It involves 4 observers A1, A2 (not moving wrt each other) in inertial reference frame A; B1, B2 (not moving wrt each other) in ref B; and a light flash source in space. A1, A2, B1, B2 have synchronized clocks.

A1 is situated at the light source and is not moving wrt the light source, A2 is a far distance away. The flash goes off at exactly t=0 On A1’s clock. The light reaches A2 at exactly t=6000 hours on his clock. Simply enough.

B1 and B2 are always located on the same line that A1 and A2 are on. B2 is moving toward the light source. B1, B2 are moving 50km/h wrt to A1,A2 such that B1 is coinciding with A1(and the source) at t=0, and B2 is coinciding with A2 when the light reaches A2.

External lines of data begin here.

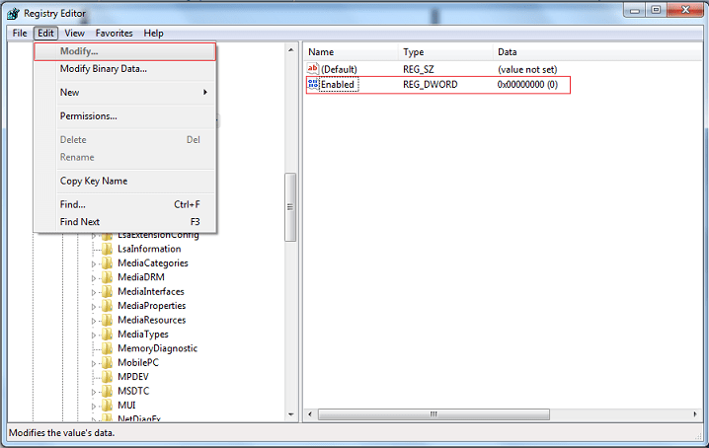Click the Enabled DWORD value icon
The image size is (709, 448).
(x=313, y=85)
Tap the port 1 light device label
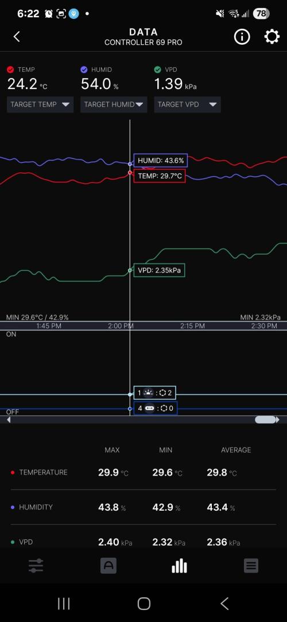Image resolution: width=287 pixels, height=622 pixels. pos(155,393)

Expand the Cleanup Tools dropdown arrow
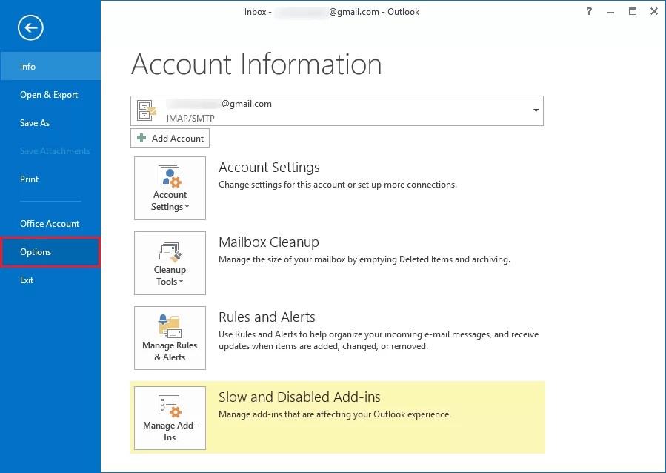[182, 281]
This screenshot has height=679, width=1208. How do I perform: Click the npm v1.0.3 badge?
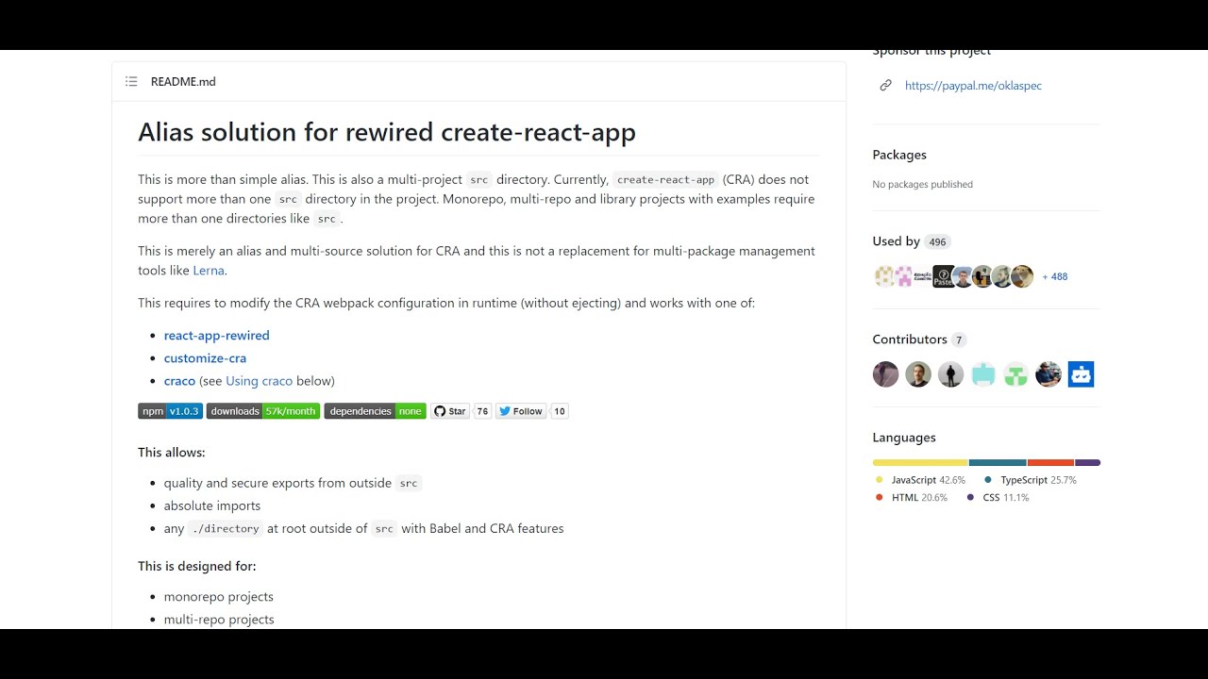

So from the info above: when the flash goes off at t=0, B2 is 300,000km further away from the source than A2 is. The question is what time is it on B2’s clock when the flash hits him???

Just looking at ref frame B’s perspective the light should take 6000 hours and 1 second to reach B2 since the distance is 300,000km longer than A1 to A2.

However the light hits A2 and B2 in the same spot and same instant. B2’s clock is synchronized with A2’s. So how can they have a different reading???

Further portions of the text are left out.